Sunday is Gluttony Day in the United States. It’s the one day a year when one can eat five dozen chicken wings for breakfast and no one will even bat an eye. It’s time to put on your favorite team’s jersey and watch how it becomes a napkin.
The first pregame show will start shortly after the Friday evening news. We’ll be shown profiles on every player, player’s wife, coach, concession stand worker and the guy who blares Arena Rock to fire up the crowd. The grounds crew, seat painter and light bulb changer all get segments.
“Well, it’s pretty high up there, but these lights are mighty important.”
Now that the pre-pre-pregame show has ended, the pre-pregame begins. Studio hosts gather on a mock football field in suits, ties and dress shoes diagramming every passing play known to man. Watching a gimpy Troy Aikman pump-fake Jimmy Johnson just makes the afternoon.
Two hours before kickoff, friends begin to arrive, the first batch of wings disappears and, already, the group has concluded that this year’s Super Bowl ads aren’t as good as last year’s. The studio hosts are already making their fourth game prediction.
By the time John Madden and Al Michaels appear in the ABC television booth, your pants no longer fit the same and a cheese dip stain changes your Peyton Manning jersey into a Eli Manning jersey.
Next is a 35-minute rendition of “The Star-Spangled Banner” – I swear some of these anthems take longer than the War of 1812 that inspired it. The patriotic flyover is ruined because the pilots had been told the anthem would last only 5 minutes. As the planes fly over the stadium, fans are just reaching the dawn’s early light.
We then get our first tour of Madden’s bus and a 10-minute explanation of why he doesn’t like to fly. He draws circles and arrows around an image of a jet’s engines. “Well, Al, I’m afraid that these two here will fall off. BOOM!”.

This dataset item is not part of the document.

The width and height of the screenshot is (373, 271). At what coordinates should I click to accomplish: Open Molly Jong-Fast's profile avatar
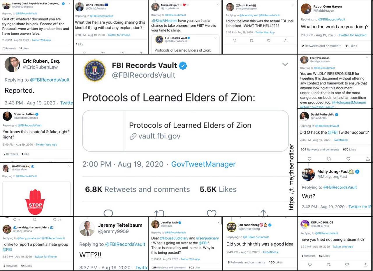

The first official commercial – the $2.5 million-for-30-second variety – features a male concoction of beer, horses, pickups and an old man throwing a football through a tire while his wife cheers him on. The room fills with a few fake laughs as if required.
Eighteen minutes later, we return to action and watch the kickoff. It draws an illegal block in the back call and we see 12 replays as Michaels bellows, “If you see the name on the jersey, don’t hit him.”
Seven more commercials follow and we’re back in the stadium. Seeing as the Steelers are a run-dominated team, the clock will be moving most of the time. ABC will then have to cram more commercials in between drives. There will be so many commercials between drives we’ll think it’s time for March Madness.
Halftime will last two days with Keith Richards exposing his nipple after he and Mick Jagger get caught up in each other’s jewelry. The exposure will draw criticism from senior citizen groups.
The third quarter starts and half the room has either gone home, gone to bed or are in the corner muttering something about cheese dip.
The party comes to life in the fourth quarter. Surprisingly this game is close and the excitement builds. There’s even a chance you could win the office pool. With seconds to play, the Madden Cruiser will appear again with some player’s face superimposed over one of the windows. The game clock hits 0 as the real clock strikes 11.
Those who can walk, head home bidding farewell to another Super Bowl, making plans for next year, and an appointment to the doctor to solve this cheese dip thing.